Sunday, February 14, 2010





The Huichol Indians of Mexico



(In my view)




Bead work




Just about a week ago, I went to the Huichol enclave of these renowned Mexican Indians, the place is the town of Santiago Ixcuintla roughly 45 miles North- East of San Blas in the State of Nayarit (Mexico). In this town, of about 5000 thousand people, are one exhibit after another of their artistic talent, they have tile and glass murals through the town that are magnificent expressions of their art, depicting the struggles of their life and their culture.
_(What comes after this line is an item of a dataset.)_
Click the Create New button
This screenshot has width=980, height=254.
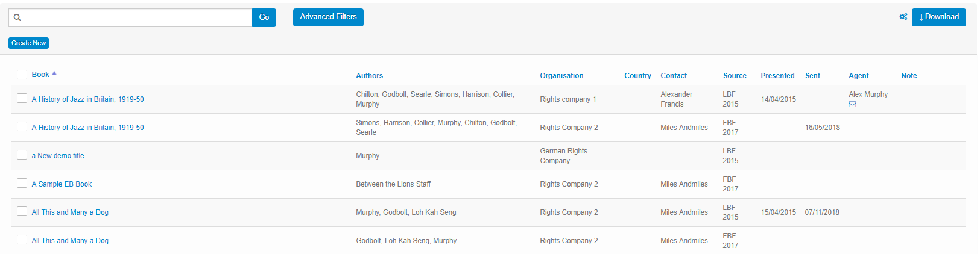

City of Santiago Ixcuintla Murals







They have mastered some ways of creating extraordinary sculptures covered with colored beads and thread. Trying to explain them to you will be a very challenging task for me, I will, instead, show you a few of their masterpieces that I photographed and only a few because…. I was not supposed to be taking any pictures of them or their pieces on display (so I sneak some of them, sorry!)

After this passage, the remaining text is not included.